Rory Cellan Jones, BBC Technology Correspondent, went 24 hours without the internet, concluding he was unable to function without being hooked up to the online world. Most of those he spoke to during this time agreed with him. Later, on reflection, Cellan Jones concluded disconnection might not be a bad thing after all. I have sympathy for this view.  At Brayford this morning the internet was dodgy for about an hour and then disconnected for ten minutes to be fixed. That was bad enough. At the time. But what disconnection highlights is our addiction to being online in general and to social media in particular. We have become dependent and it has happened in a very short time. In less than a decade the internet machine has taken over.

What would Christopher Lasch have to say? In his book The Culture of Narcissism he claimed American society was out of touch with past and future and overly absorbed in the present. People were afraid of nothingness and, in order to fill the void of themselves, had become totally focused on the moment seeking immediate self-gratification through consumerism or entertainment.
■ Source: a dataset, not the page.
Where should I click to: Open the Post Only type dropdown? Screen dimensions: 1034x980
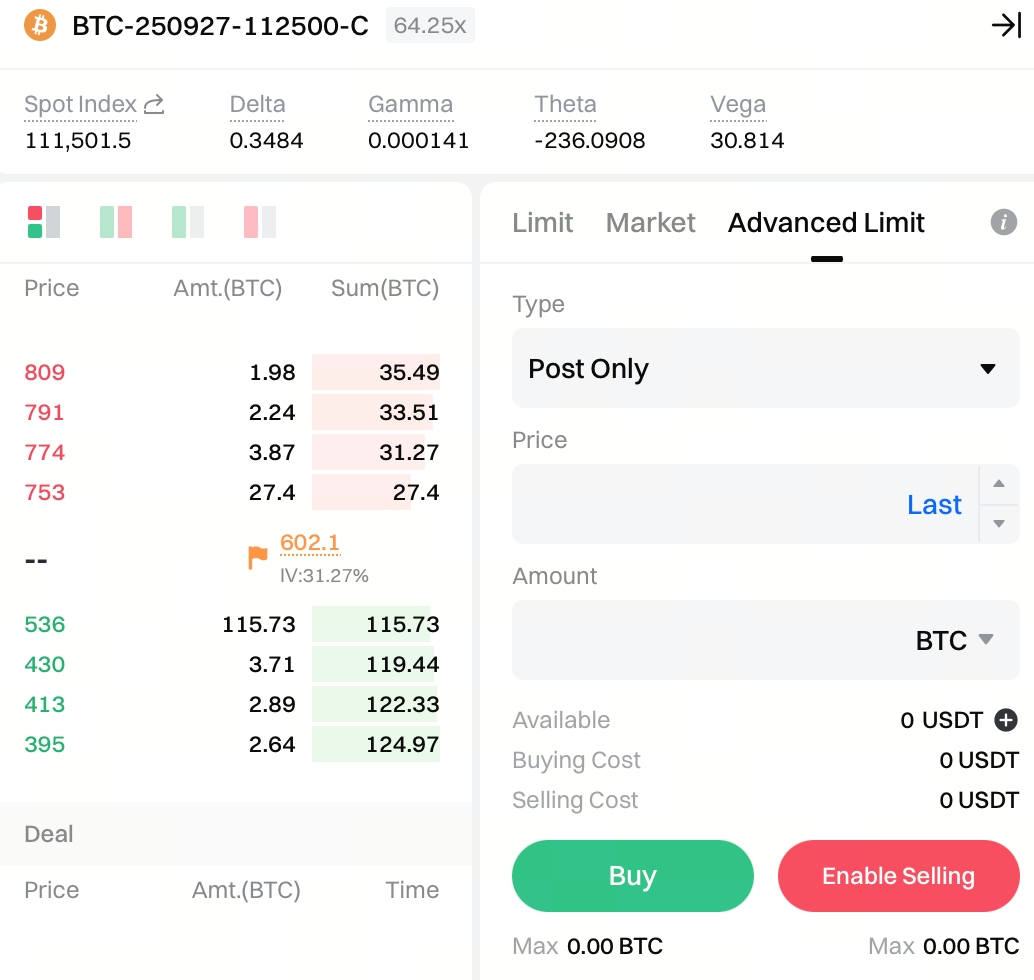(765, 369)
In an echo of Neil Postman’s  critique of mainstream US television, everyone was in danger of amusing themselves to death.

Both Lasch and Postman were wOiting before the internet revolution of the late 20th and early 21st century. The internet is probably the biggest void filler of all. It enhances opportunities to block out reality and encourages retreat to a parallel digital universe, one which responds to the screen swipe or a key click. The more we become dependent on accessing information online, and living out our lives via digital versions of social forums and media, the greater the risk of being unable to function in a disconnected world. Adopting an hour a day or a day a week when the internet is turned off might not be such a bad thing after all.